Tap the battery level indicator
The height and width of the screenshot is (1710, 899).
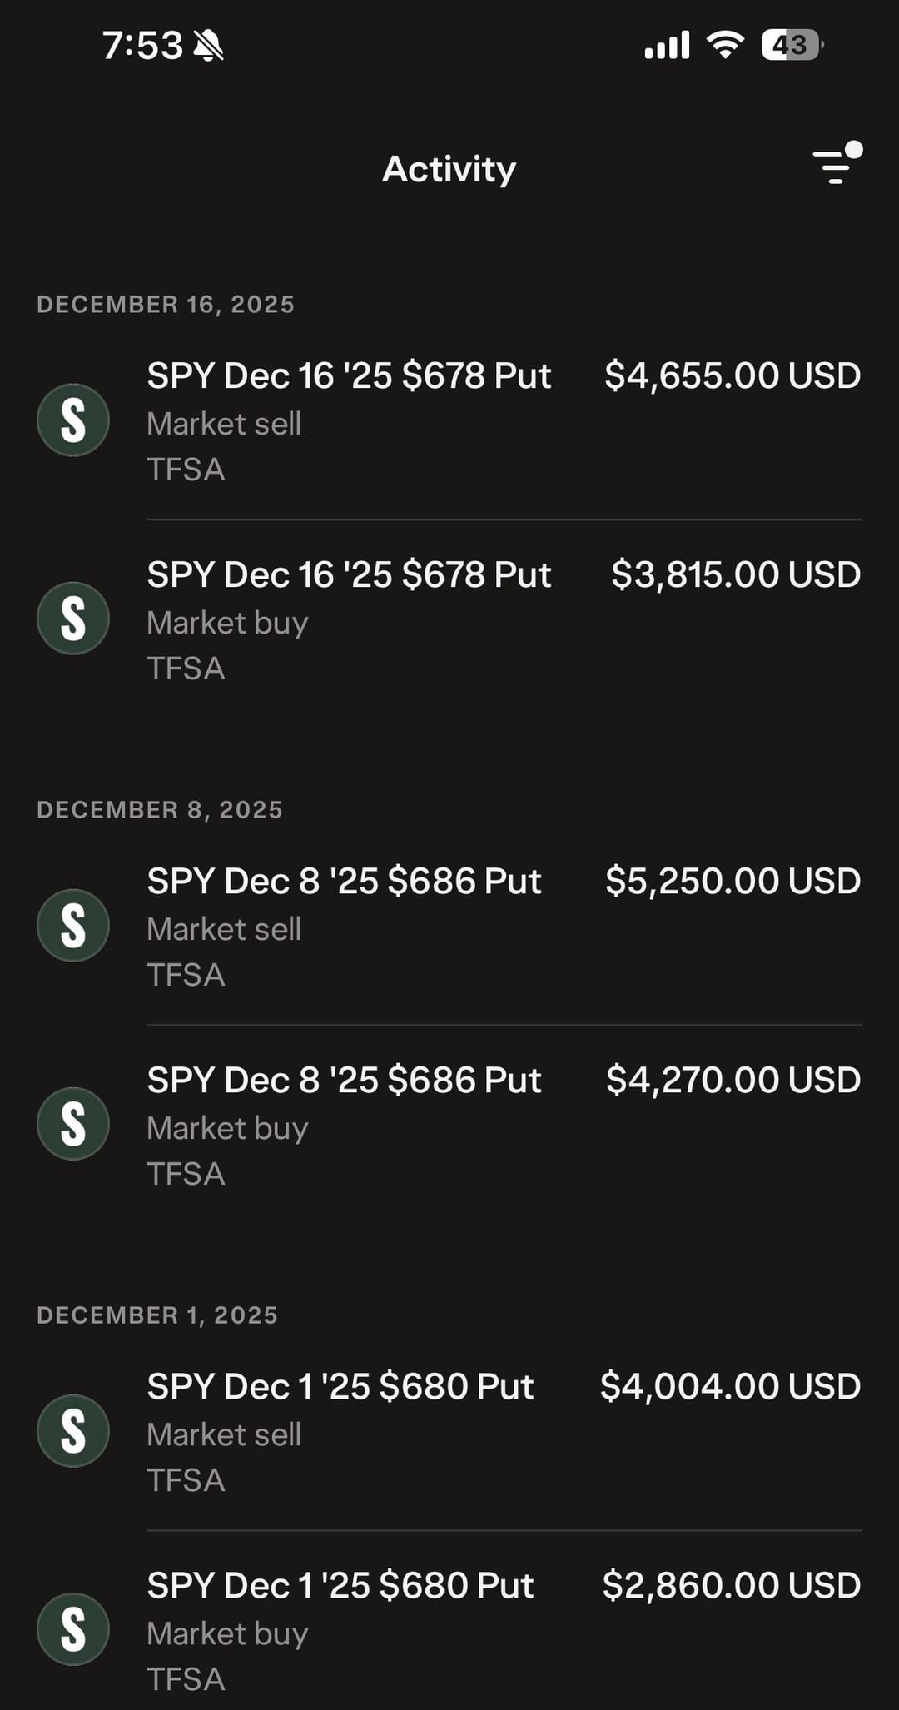[792, 45]
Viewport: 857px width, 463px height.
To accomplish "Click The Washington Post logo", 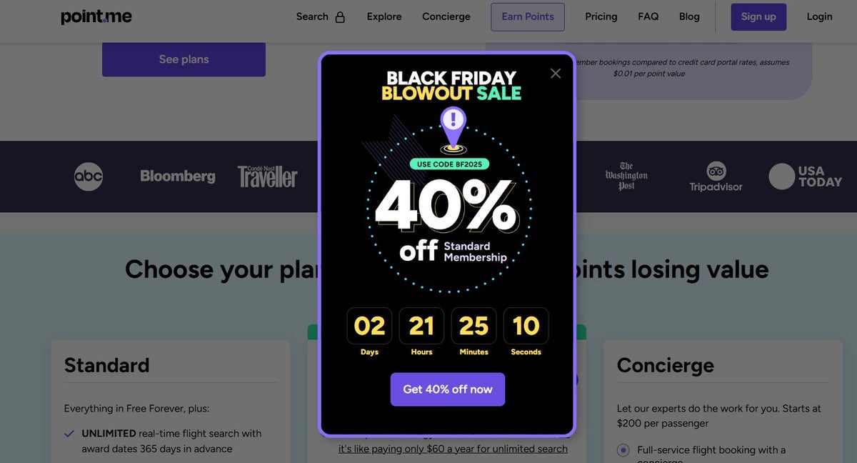I will [x=626, y=176].
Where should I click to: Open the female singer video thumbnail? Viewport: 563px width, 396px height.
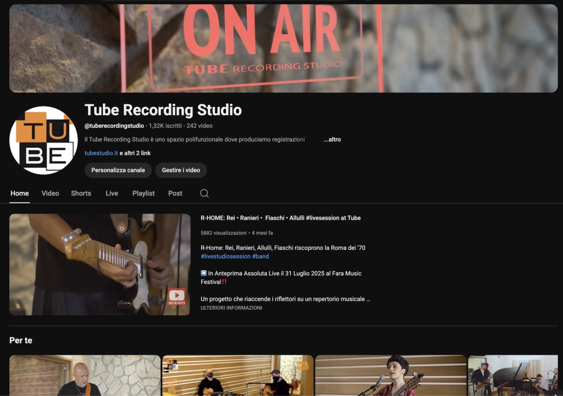click(x=390, y=376)
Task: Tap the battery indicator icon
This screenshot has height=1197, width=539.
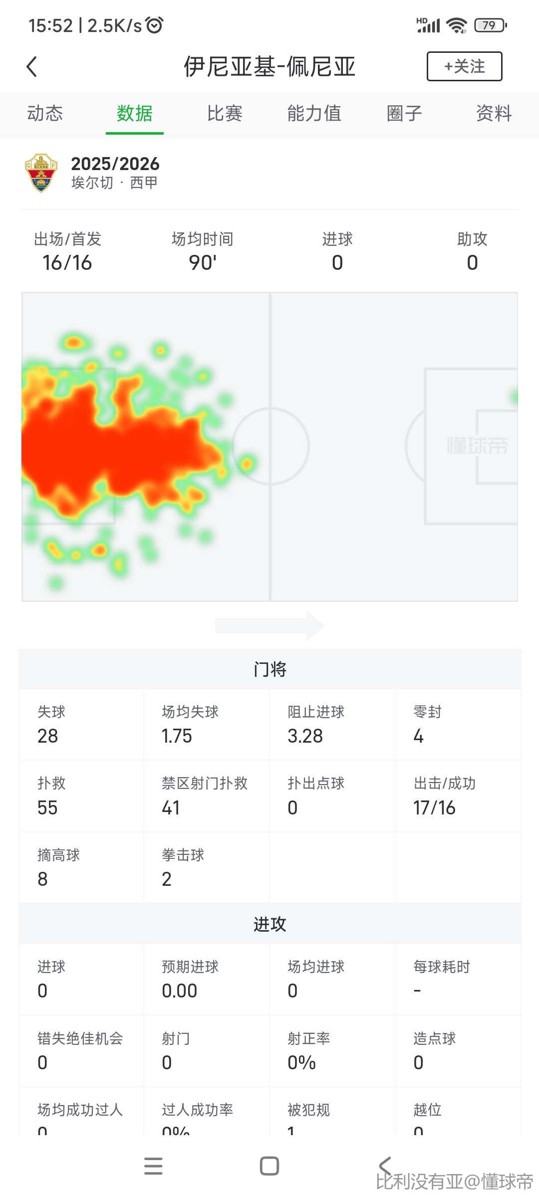Action: pyautogui.click(x=490, y=25)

·····

:: ACTION ITEM ::
Copy out each line of the entries that holds "indicator".

:: OUTPUT FOR THIS EXERCISE ::
Tap the battery level indicator
Task: Tap the battery indicator icon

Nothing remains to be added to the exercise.